(Records from a collection)
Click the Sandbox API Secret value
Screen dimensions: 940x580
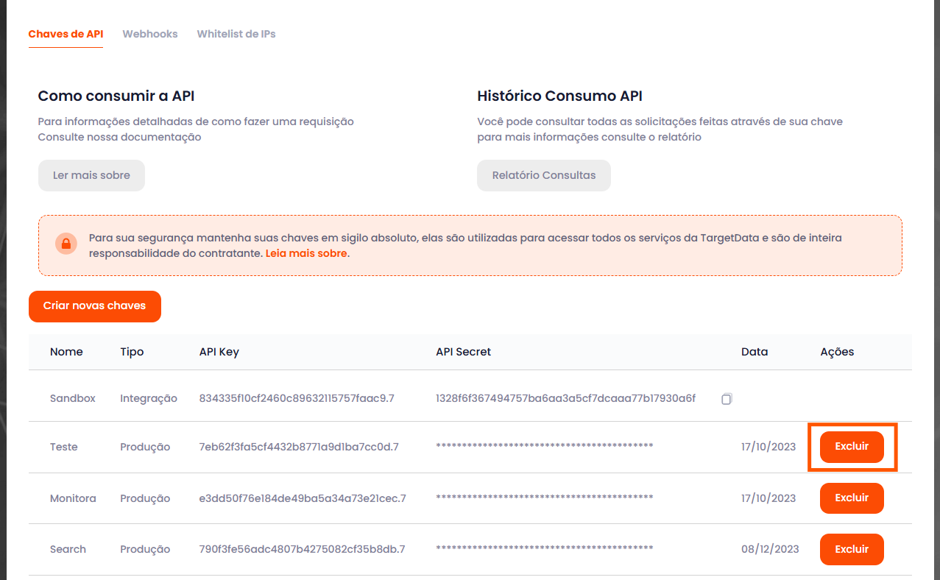[565, 398]
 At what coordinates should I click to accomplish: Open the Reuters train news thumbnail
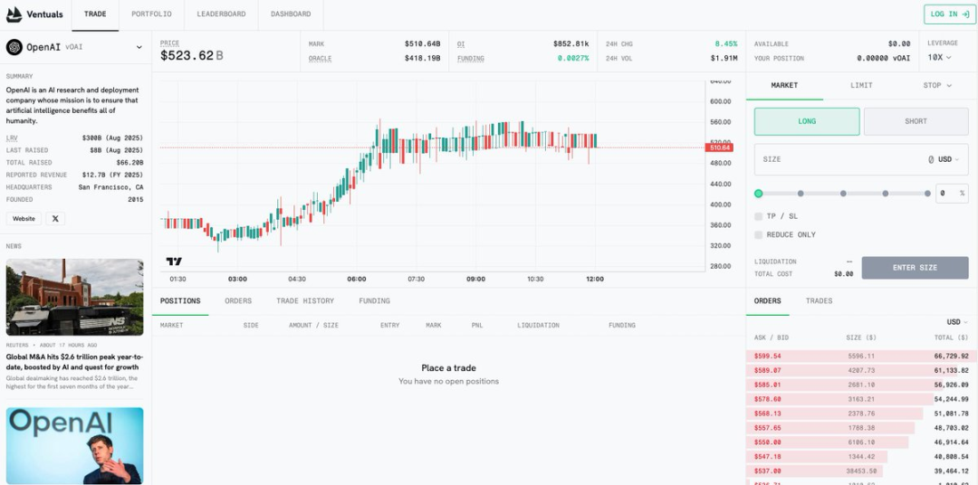tap(74, 298)
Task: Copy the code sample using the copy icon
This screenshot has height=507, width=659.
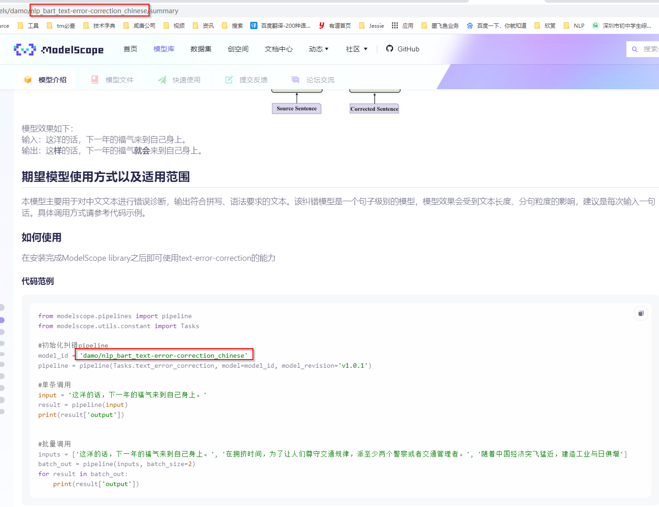Action: click(x=641, y=314)
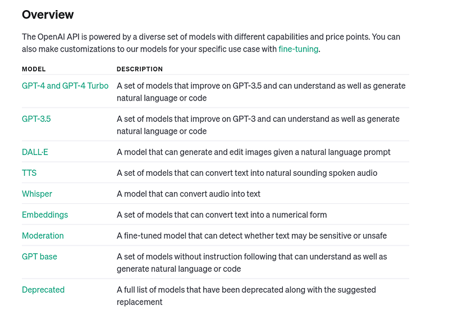Screen dimensions: 449x319
Task: Open the GPT-4 and GPT-4 Turbo model link
Action: pos(65,86)
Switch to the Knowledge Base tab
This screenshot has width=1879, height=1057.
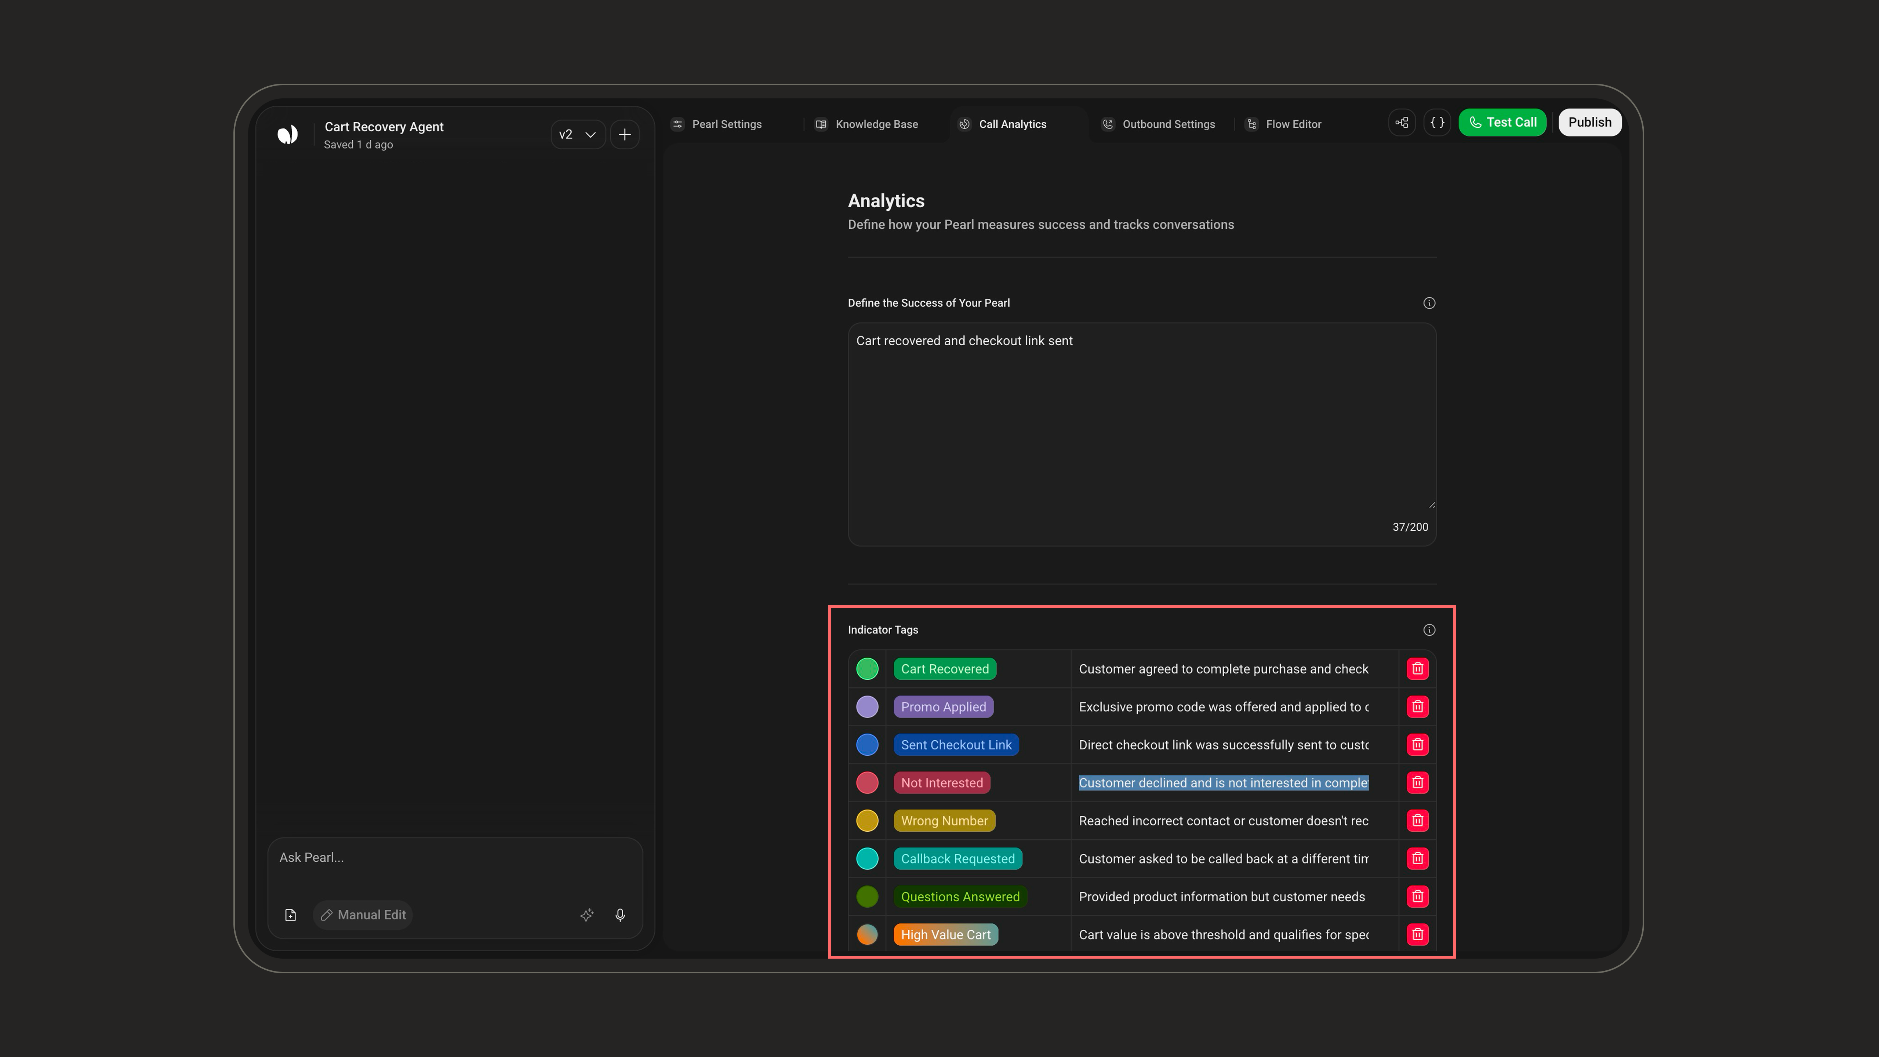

• Action item: Please repeat every record exactly, leaving the pictures out.

• Solution to this problem:
Click the Sandbox API Secret value
Screen dimensions: 940x580
[565, 398]
 At what coordinates should I click to accomplish: Open the Reuters train news thumbnail
tap(74, 298)
Task: Copy the code sample using the copy icon
This screenshot has height=507, width=659.
Action: click(x=641, y=314)
Screen dimensions: 449x319
Task: Open the GPT-4 and GPT-4 Turbo model link
Action: pos(65,86)
Switch to the Knowledge Base tab
This screenshot has width=1879, height=1057.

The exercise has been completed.